B. The Derbyshire Cricket Board played one List A match at the Town Ground in 2000. The Derbyshire Cricket Board is a separate organisation from Derbyshire County Cricket Club and its matches are not included in the totals.

C. Minor Counties North played one List A match at Tean Road in 1973. The match was against Derbyshire, but Minor Counties North were officially the home team.
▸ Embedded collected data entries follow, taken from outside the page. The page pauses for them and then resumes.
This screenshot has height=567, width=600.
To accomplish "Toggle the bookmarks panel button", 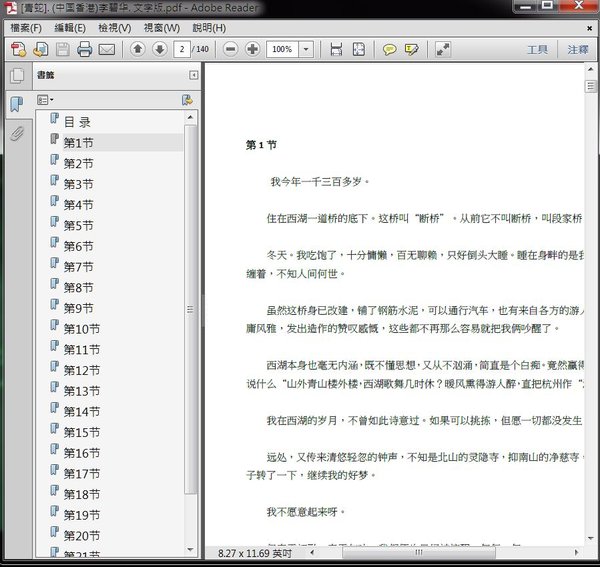I will [x=16, y=104].
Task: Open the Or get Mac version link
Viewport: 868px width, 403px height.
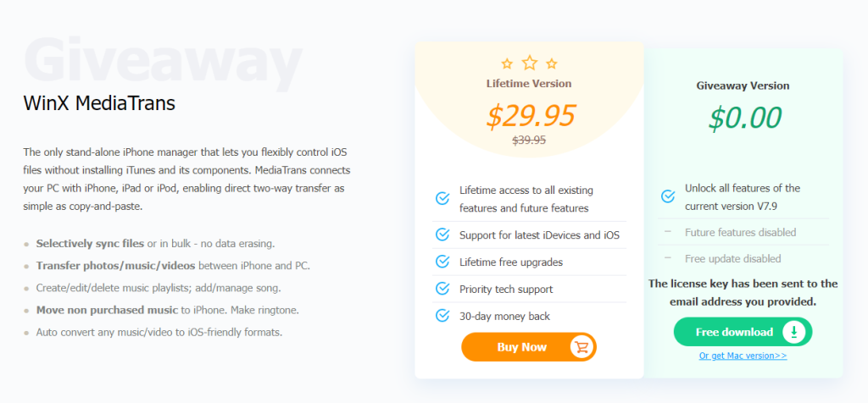Action: coord(743,356)
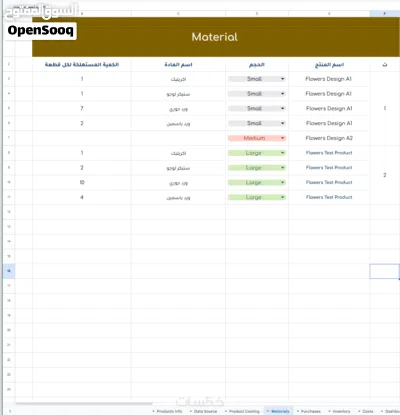400x415 pixels.
Task: Select the highlighted row header on the left
Action: (9, 271)
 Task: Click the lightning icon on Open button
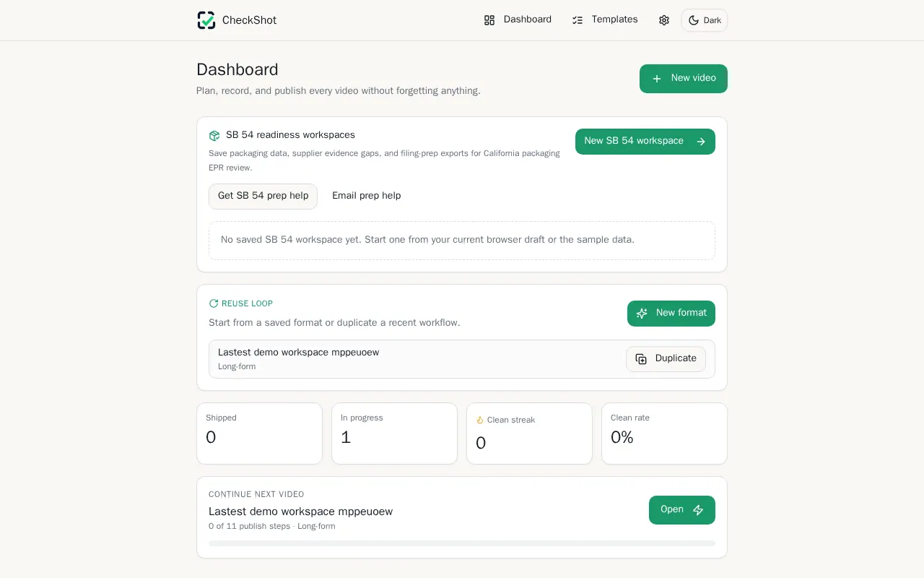pos(698,510)
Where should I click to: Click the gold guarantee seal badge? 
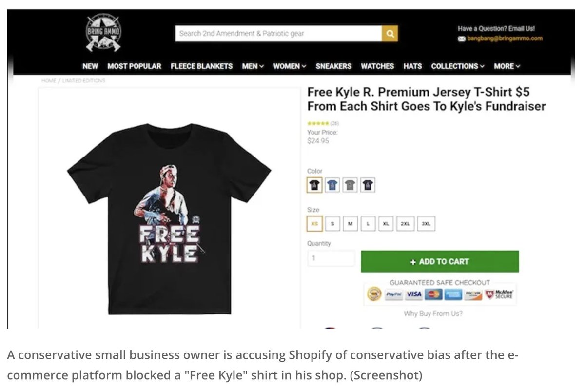(374, 295)
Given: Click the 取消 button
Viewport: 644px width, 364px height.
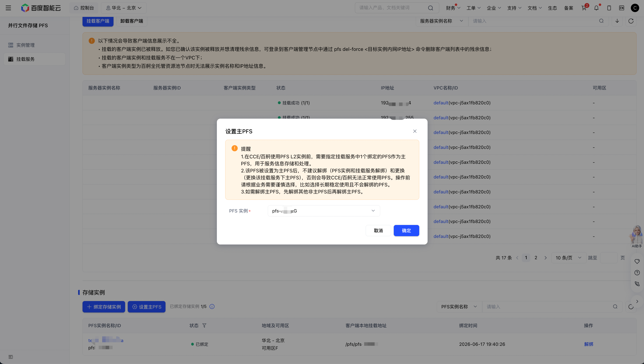Looking at the screenshot, I should 378,231.
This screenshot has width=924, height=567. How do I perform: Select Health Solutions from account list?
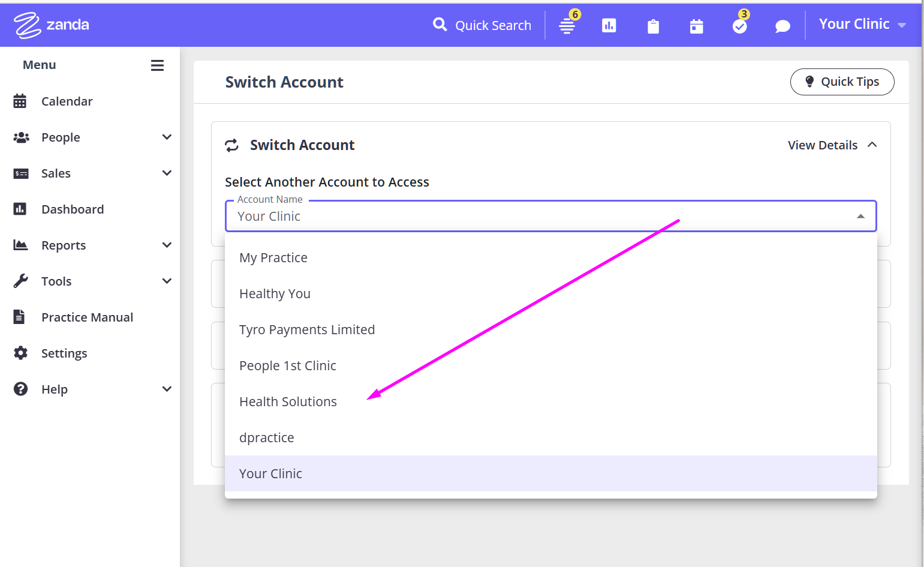[x=288, y=402]
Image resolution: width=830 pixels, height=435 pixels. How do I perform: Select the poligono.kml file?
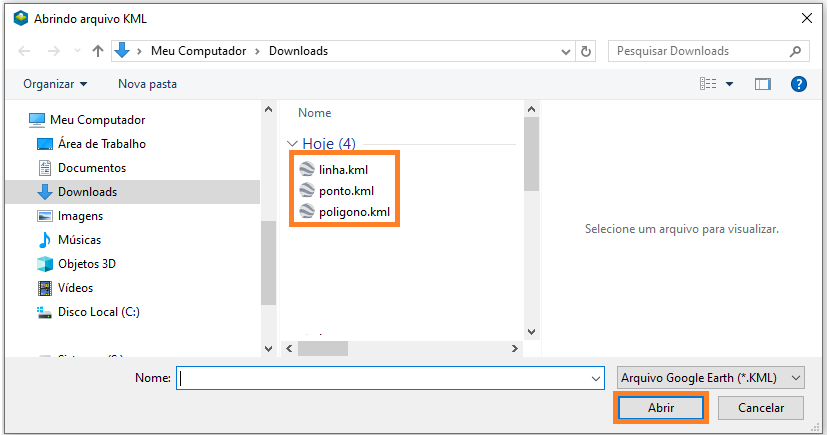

Only the List A match played at the ground by Derbyshire in which they were the home team is recorded in the table.

D. Derbyshire played a number of designated home games at opponents' grounds in 2020 due to the COVID-19 pandemic, as their home ground was being used for international matches.